Larry was quite happy to be guaranteed only a few weeks' work, even though the foreman liked him, even though the foreman said he always worked hard right through the day, right up until the day he stepped on the rake. Faith liked Larry's face every time she saw it, the way it was always smooth and untroubled, as if any kind of pain simply swept right over him without actually touching his skin.

Larry told Faith that, when the rake had gone into his foot, he'd felt the individual tines scraping along the bones of his foot like chalk on a blackboard. “Like a sound, but really a feeling instead,” he'd said.

The doctors had spent hours cleaning the five separate puncture wounds, washing the holes and talking about “anaerobic bacteria” and infection and “necrosis” while Larry leaned back on the smooth white plain of the hospital bed, leaving long stains of dust and sweat behind him like he had created some kind of rank amateur Shroud of Turin.

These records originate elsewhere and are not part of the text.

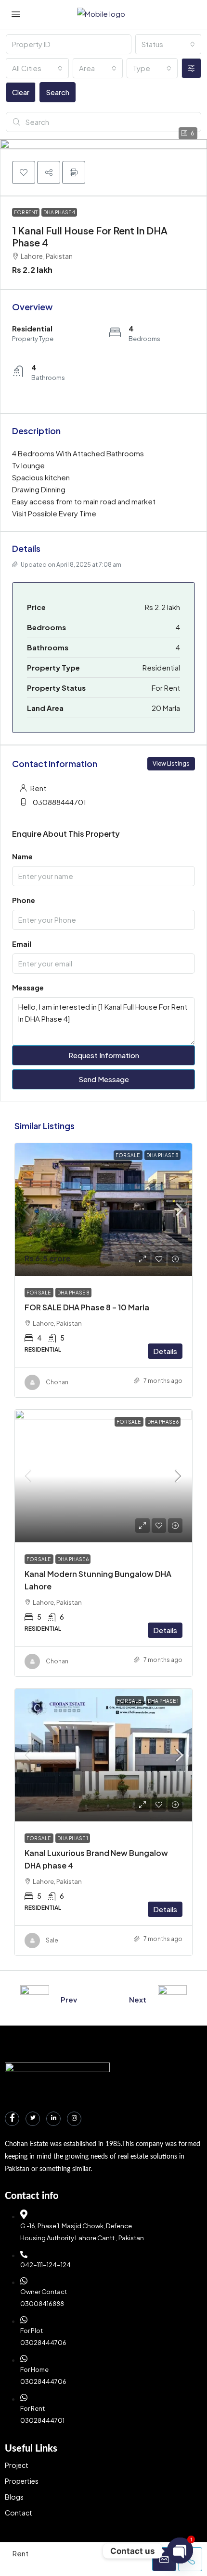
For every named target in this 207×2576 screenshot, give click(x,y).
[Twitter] (33, 2119)
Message (28, 987)
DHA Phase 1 (163, 1701)
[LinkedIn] (53, 2119)
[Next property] (172, 1999)
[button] (23, 172)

Larry told her the doctors had said “the only way it could have been worse is if you'd let someone bite you.” They'd told him there were more bacteria in the human mouth, “but only a few more than you'd find in good old Saanich topsoil.”

And she'd had to go in and tell Mr. Latham they were short of workers all over again, that Larry had a doctor's note for three weeks and he'd really be gone for every bit that long. Larry had already told her he was going to get in his camper and go up the coast, and she could just hold his insurance stubs until he was back working because there'd be no one to take them out of the mailbox while he was gone anyway.

“Your boyfriend say when he was going to be coming back?” Latham asked when she told him about Larry, peering out over a wasteland of invoices and other scraps of paper on his desk with his sad-sack face drawn up all in long flat planes.

“Not yet.” When he heard the way her sentence fell off at the end like a small wave breaking over itself before it could reach the shore, Frank Latham almost regretted asking.

Almost. “Well,” Latham said, “when you're talking to him, tell him we sure could use him here.”

Back in the apartment, Faith slid the phone onto the counter and went into the living room to look at the photograph again anyway—“just a refresher,” she told herself, and wondered just when it was that she'd gotten superstitious.

She was relieved, too: she approached every ring of the phone with palpable dread now, afraid that it would be Vincent calling to say that he had changed his mind about everything, that they were good together but . . . And every time she hung up, it was like she'd been given a reprieve, however short.

The living room of their apartment was small and close, underfurnished and underdecorated, as if they were still in the process of trying to frame themselves up as a couple. Outside the big curtainless window, Faith watched a crow glide by and waited to see another, caught up in what Vincent always said about crows: “One for sorrow, two for joy.” She was startled at how that had burrowed into her confidence so quickly, too. It had gone so far in that if she saw one crow or even a raven, she wouldn't stop looking until she'd found another, no matter how long the search took. Like the photograph: Sometimes it occurred to her that, unable to believe her good fortune in meeting Vince, she'd decided it must have been some kind of unwitting magic instead. And if it really was magic, then there were spells that had to be renewed and maintained every single day, charms that had to be handled and trusted, at least if she wanted to have any hope of it lasting. Maybe that was love, she thought. Maybe it was always doubting your good fortune, hunting for something to anchor what was otherwise only blind luck.